A UCS statement, as stipulated in the council's Code of Operations, is issued "when the council wants to formally comment" on a University issue. They differ from UCS resolutions, which are passed to recommend a policy change, in that they are broader, are established as the council's ongoing opinion and do not expire.

UCS has passed two statements so far this semester — written by UCS Vice President David Rattner '13 and Campus Life Chair Michael Schneider '13 — on the proposed athletics cuts and the state of campus housing. Michael Lin '14, chair of the Admissions and Student Services committee, said his committee is working on a statement on student concerns about the current vending system, which uses Card Value Center machines.

This sudden upsurge in statement usage is no coincidence, Rattner said. He began trying to reinstate statements after finding old records of their widespread use during a UCS archival project he started with former UCS President Diane Mokoro '11 last year.

Rattner said his archival search over the summer led him to discover UCS statements written during the organization's early years in the 1980s. He uncovered a statement authored during the Cold War supporting the plan for a campus stockpile of suicide pills in case of nuclear attack. Rattner said he hopes the current UCS statements will carry more weight and that he wants "to use them as a way to reflect student opinion on major issues facing the University."

Rattner wrote the recent statement condemning the proposed athletics cuts and approached Schneider about co-authoring a statement expressing student dissatisfaction with housing. Both statements were well-received by the council.

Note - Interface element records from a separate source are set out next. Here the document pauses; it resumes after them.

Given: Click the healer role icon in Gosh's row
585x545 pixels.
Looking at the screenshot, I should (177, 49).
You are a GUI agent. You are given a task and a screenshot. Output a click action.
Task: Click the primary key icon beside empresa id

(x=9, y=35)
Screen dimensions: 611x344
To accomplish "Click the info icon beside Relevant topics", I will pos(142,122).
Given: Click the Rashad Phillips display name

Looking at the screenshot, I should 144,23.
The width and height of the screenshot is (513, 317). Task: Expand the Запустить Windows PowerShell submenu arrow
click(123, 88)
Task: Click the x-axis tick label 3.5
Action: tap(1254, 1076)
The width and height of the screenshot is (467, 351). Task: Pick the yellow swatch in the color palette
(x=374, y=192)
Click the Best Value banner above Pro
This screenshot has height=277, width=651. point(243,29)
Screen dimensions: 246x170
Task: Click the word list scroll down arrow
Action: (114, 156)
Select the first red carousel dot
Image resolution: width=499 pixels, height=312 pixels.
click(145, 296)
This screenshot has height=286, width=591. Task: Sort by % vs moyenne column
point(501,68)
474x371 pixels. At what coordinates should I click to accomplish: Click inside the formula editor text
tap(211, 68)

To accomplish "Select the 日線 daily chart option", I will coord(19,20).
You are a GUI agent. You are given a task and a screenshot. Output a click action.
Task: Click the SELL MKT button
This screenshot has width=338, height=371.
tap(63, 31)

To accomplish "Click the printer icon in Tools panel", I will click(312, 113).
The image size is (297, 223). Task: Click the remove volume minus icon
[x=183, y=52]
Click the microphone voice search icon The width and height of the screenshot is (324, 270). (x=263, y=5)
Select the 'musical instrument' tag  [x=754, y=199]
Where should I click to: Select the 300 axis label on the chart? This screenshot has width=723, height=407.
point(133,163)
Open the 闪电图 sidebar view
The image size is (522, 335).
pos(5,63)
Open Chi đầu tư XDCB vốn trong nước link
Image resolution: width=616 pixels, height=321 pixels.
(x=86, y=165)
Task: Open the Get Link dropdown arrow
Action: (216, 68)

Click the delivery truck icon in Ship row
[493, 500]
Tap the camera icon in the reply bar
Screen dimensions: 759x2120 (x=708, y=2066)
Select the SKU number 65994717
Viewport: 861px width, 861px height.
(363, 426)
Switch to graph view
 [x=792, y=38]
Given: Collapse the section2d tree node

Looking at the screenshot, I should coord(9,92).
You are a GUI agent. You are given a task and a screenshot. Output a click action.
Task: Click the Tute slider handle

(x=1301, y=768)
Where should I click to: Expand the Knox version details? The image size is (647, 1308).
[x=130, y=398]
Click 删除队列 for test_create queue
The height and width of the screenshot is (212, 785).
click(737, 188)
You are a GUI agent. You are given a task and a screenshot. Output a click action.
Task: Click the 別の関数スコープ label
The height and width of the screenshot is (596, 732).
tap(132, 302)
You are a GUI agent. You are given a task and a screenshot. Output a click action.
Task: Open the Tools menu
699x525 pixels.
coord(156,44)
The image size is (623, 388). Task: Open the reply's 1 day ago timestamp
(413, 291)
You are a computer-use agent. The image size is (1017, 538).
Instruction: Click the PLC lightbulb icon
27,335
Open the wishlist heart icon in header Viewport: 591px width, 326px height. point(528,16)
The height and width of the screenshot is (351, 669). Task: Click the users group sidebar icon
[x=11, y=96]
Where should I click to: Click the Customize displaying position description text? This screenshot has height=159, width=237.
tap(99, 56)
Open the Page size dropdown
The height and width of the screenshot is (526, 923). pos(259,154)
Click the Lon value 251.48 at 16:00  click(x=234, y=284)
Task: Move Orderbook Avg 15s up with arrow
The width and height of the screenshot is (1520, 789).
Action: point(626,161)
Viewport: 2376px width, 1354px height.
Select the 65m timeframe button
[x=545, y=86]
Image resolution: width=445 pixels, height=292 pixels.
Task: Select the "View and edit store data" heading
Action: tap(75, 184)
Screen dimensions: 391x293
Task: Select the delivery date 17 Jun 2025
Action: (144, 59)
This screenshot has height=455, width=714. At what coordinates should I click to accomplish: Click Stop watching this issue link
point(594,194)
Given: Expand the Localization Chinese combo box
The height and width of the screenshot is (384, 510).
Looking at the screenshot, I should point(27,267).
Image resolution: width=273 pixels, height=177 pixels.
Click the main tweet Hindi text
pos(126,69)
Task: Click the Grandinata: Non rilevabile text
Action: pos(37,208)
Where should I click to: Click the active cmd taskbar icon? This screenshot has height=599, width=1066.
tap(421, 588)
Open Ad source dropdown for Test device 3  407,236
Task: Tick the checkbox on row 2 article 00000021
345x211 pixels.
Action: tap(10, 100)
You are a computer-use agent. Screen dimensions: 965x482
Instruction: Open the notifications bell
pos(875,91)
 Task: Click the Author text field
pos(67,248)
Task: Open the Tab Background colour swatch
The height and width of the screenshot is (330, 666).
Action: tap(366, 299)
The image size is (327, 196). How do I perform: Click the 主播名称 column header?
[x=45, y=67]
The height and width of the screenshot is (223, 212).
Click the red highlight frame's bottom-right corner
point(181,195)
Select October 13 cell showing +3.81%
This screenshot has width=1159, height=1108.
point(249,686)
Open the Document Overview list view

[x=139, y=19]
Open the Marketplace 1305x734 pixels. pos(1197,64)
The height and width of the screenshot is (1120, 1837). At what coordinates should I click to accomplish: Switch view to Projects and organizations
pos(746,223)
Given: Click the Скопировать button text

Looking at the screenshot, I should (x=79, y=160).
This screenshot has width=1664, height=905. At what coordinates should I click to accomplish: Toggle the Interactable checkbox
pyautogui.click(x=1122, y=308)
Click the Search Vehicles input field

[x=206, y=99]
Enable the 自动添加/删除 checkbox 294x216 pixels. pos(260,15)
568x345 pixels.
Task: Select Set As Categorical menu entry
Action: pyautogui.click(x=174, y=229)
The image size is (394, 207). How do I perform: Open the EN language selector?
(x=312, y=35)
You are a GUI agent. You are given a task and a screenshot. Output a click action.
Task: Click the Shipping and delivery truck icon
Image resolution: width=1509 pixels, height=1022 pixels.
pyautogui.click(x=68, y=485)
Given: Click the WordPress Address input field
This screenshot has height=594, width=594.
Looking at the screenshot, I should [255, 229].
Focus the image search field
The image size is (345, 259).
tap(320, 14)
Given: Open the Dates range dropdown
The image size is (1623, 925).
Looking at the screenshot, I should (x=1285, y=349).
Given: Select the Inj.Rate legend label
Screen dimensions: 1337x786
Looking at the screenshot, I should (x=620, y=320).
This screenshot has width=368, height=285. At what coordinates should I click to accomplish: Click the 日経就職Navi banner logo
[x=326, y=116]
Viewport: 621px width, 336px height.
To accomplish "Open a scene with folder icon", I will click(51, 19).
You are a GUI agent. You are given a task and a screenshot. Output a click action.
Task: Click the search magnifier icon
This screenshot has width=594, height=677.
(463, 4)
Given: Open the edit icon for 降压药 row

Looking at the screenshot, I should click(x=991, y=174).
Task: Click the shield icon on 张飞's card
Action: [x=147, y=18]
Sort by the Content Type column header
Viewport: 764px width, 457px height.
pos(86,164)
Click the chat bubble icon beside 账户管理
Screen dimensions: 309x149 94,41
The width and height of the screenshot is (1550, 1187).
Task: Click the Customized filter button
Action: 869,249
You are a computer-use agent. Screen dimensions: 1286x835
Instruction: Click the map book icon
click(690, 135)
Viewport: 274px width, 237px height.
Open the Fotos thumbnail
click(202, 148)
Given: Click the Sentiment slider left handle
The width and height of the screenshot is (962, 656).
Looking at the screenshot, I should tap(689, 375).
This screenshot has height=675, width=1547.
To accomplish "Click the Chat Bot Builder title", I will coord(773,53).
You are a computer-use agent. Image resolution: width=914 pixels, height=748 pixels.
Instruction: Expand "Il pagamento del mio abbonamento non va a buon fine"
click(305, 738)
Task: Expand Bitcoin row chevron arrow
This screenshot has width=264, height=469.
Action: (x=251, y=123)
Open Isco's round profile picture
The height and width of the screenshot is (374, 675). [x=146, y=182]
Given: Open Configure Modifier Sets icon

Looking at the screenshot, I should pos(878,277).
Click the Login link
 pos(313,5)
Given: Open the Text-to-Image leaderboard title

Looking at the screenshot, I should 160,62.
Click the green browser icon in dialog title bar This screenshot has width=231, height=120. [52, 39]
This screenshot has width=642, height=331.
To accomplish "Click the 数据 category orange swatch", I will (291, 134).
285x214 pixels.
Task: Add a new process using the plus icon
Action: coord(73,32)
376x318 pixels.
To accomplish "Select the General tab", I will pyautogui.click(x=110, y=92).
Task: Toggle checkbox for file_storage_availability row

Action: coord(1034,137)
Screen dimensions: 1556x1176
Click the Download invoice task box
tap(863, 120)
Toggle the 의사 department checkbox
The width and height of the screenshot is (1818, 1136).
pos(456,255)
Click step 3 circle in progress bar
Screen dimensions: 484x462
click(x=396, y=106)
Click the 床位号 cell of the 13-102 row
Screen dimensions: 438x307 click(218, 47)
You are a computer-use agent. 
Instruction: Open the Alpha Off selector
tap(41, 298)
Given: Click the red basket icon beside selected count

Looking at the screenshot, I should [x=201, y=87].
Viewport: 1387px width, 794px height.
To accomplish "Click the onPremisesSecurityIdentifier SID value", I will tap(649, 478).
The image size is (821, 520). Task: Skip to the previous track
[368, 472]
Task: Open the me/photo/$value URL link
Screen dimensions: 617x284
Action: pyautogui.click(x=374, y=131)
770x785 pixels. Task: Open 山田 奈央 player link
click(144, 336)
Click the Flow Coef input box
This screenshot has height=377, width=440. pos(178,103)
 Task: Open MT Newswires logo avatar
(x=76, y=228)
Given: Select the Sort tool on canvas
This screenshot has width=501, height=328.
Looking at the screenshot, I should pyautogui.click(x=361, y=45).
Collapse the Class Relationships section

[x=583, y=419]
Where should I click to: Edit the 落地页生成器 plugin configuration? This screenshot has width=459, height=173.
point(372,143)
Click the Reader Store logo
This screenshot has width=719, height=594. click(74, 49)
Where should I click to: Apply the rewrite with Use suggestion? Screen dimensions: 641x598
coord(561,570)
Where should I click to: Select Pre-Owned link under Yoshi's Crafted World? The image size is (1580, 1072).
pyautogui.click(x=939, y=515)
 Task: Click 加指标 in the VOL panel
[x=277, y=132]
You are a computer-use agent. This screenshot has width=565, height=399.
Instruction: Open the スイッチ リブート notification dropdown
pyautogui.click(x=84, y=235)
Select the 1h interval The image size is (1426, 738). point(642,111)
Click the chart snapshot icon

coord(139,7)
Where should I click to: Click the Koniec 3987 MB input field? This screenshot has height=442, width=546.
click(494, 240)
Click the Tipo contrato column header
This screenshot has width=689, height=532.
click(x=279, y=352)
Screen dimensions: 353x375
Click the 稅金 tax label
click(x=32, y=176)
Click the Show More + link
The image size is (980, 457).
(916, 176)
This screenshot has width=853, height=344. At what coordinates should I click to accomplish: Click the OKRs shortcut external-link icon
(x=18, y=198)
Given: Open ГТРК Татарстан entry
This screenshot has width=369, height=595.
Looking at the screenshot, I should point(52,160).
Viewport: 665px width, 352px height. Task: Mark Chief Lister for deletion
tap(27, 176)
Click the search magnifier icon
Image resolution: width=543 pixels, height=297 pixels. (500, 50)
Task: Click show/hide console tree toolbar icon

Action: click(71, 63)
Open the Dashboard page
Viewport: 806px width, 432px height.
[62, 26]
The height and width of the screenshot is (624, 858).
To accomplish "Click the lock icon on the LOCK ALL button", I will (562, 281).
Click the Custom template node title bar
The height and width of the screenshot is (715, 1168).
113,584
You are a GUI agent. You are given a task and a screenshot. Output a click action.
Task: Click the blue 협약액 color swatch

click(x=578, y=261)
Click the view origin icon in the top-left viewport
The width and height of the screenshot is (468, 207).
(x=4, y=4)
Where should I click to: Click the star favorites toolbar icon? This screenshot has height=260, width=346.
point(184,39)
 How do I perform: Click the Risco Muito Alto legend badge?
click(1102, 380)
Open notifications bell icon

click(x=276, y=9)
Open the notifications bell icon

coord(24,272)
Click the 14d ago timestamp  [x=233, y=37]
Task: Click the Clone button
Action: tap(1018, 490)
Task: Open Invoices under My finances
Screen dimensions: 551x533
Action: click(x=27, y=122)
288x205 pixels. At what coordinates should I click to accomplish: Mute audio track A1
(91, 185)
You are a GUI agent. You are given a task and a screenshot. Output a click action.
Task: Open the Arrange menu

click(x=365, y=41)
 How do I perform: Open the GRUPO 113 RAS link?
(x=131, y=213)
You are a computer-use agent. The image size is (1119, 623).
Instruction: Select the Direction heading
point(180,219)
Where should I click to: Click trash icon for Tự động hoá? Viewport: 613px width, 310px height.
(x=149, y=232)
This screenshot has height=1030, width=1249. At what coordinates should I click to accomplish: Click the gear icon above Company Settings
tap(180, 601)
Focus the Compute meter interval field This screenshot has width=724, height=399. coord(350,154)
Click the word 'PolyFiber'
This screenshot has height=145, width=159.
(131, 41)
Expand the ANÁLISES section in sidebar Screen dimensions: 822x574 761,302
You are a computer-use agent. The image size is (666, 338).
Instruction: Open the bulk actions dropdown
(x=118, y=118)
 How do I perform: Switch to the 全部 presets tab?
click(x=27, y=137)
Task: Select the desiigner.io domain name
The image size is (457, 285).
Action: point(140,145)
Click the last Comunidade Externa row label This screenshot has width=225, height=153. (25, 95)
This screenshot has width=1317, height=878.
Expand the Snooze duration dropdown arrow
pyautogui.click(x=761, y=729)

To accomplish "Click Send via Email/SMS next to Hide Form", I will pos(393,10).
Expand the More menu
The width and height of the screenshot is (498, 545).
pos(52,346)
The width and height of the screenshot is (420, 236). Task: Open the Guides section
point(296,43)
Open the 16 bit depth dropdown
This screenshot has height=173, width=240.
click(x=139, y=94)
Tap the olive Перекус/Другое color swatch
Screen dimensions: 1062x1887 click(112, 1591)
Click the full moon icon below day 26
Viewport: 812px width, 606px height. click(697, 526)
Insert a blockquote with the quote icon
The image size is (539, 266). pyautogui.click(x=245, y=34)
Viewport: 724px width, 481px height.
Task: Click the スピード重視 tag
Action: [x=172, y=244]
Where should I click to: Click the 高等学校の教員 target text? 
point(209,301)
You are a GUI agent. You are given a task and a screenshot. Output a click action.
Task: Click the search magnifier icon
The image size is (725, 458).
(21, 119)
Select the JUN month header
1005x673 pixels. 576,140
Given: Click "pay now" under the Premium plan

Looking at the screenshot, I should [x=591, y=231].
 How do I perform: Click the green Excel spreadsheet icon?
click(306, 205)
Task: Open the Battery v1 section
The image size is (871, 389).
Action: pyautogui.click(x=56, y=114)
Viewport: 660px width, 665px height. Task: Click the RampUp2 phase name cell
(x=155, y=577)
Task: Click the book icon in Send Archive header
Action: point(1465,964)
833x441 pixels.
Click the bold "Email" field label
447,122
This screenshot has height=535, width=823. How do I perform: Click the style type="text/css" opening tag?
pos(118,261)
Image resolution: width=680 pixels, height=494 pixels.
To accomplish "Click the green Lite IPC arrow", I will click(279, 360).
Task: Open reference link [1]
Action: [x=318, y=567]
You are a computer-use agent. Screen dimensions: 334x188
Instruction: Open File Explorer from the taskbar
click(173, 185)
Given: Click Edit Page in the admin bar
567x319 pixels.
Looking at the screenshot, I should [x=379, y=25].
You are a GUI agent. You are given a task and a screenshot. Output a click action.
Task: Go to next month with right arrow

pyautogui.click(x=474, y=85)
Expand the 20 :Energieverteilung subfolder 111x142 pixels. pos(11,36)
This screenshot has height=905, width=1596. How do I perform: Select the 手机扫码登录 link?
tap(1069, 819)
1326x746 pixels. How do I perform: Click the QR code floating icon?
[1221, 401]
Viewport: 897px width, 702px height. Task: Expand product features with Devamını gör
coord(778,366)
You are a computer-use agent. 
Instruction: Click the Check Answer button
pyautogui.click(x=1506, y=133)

When UCS was deliberating his statement on housing, Schneider said there was a lively discussion on the council listserv about the specifics of the statement, but that council members generally agreed on the sentiment.

Rattner said consensus is an important aspect for any issue under consideration for a statement. A statement is supposed to reflect the opinion of the student body as a whole and requires a two-thirds majority vote. These requirements have led to an avoidance of controversial issues — when overall agreement could not easily be reached — such as the return of the Reserve Officers' Training Corps to campus.

Rattner and Schneider both expressed optimism about the progress of the two statements passed so far and said they thought the statements allowed student voices to be heard. The athletics debate ended with the result they hoped for, and while no Corporation decision on housing has been made public, Schneider said the statement gave "more credibility to widespread student dissatisfaction."

Though the idea of statements is not new to UCS, Rattner said they are a new tool for the current council. "We don't want to just release statements for the sake of releasing statements," he added.

When an issue can be resolved with direct communication with administrators, UCS will not use statements to express an opinion, Rattner said. Statements are available as a useful alternative for larger issues that need to reach the Corporation or are not handled by a specific administrator.

"We want something that actually carries weight and has teeth," he said.